Li told his wife that he came back to China to voluntarily help police with their investigations and that she should not talk to international media. Li refused to say where he was and asked his wife not to ask any questions. It is still unclear how Li returned to China, but his wife did not believe Li came back voluntarily.

On 3 February, The New York Times reported on He Fangmei's conversation with Li in China. The article cited a spokesman for the Thai foreign ministry saying there was no "record as yet as to whether he has left the country," and that "there is no indication whatsoever that Mr. Li Xin was abducted from Thailand."

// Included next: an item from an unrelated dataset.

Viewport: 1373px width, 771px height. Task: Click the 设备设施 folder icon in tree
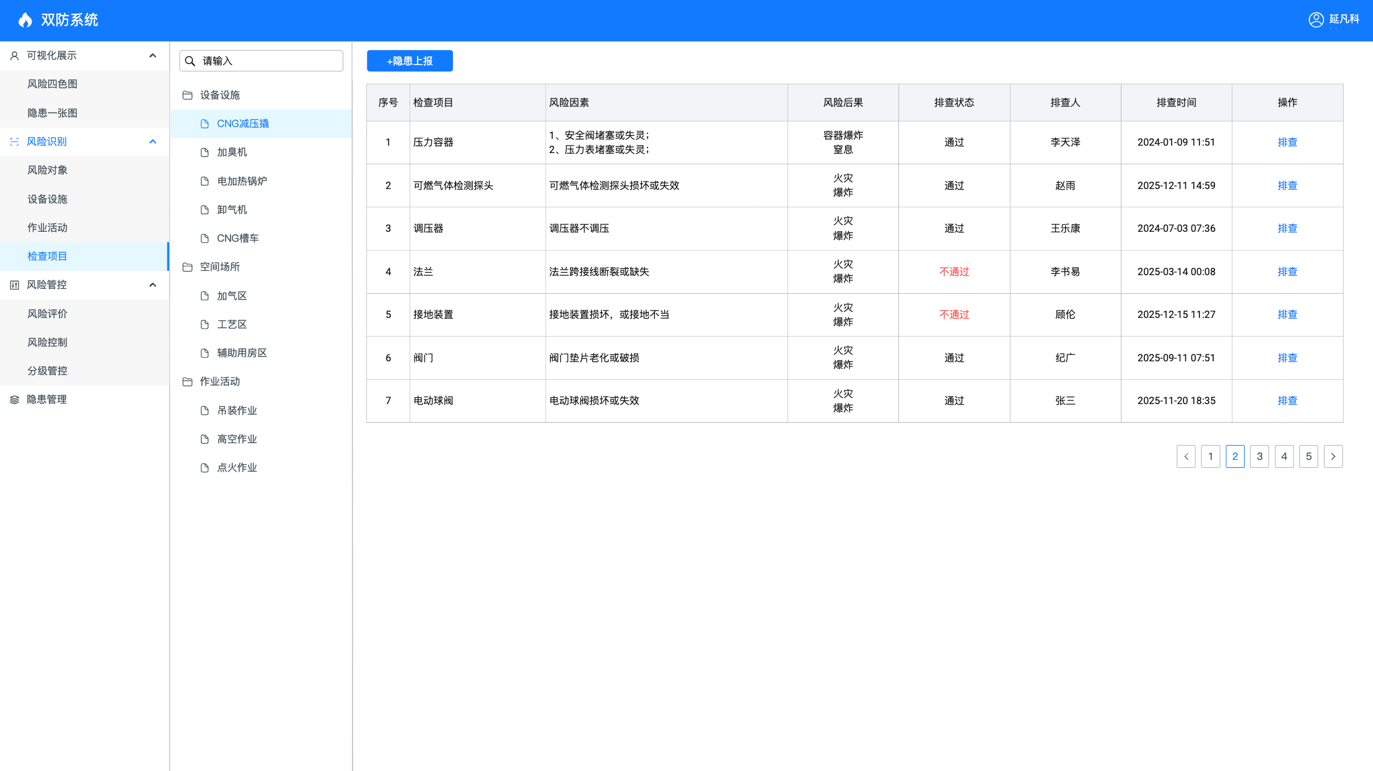[187, 95]
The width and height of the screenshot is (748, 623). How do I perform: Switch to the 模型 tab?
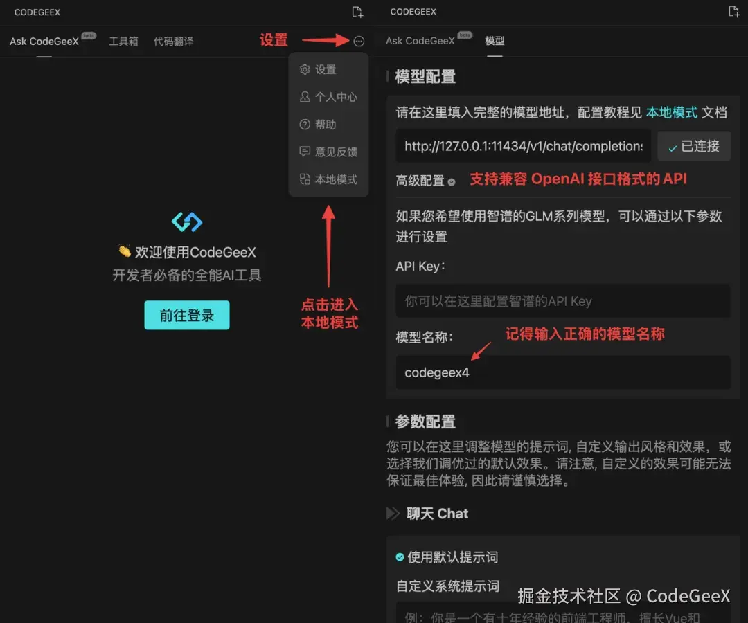click(x=495, y=40)
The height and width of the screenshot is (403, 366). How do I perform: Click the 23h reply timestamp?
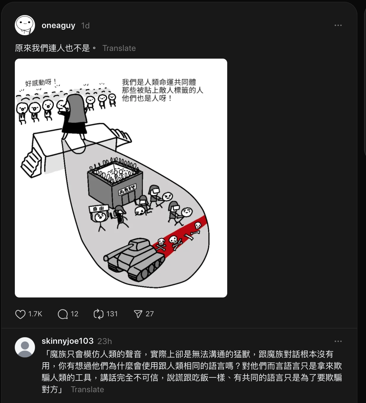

== Other Chinese Activists ‘Disappeared’ in Thailand ==
Li's disappearance in Thailand is the fourth such instance of Chinese dissidents being captured in the country since October 2015.

On 28 October 2015, two Chinese human rights activists, Dong Guangping and Jiang Yefei were arrested in Bangkok and handed over to Chinese authorities, despite being recognized as refugees by the United Nations.

On 17 October 2015, Gui Minhai, a Chinese-born Swedish publisher who wrote gossip books about Chinese political leaders, disappeared from his apartment in the resort city of Pattaya, Thailand. The incident is widely known as the Causeway Bay Books disappearance. Three months later, he appeared on state-run China Central Television, confessing to his involvement in a fatal car accident in Thailand.

== International response ==
Major news agencies, such as CNN, BBC, Time, The Guardian, and Radio Free Asia have covered the story of Li's disappearance and re-emergence in Thailand.

The European Union, United States and the United Kingdom have expressed their concerns about the disappearances of Li and other Chinese dissidents in China.

In a statement, Human Rights Watch called the disappearance of Li and other Chinese dissidents from Thailand part of the Chinese government's "unprecedented new impulse" to snatch people outside its borders.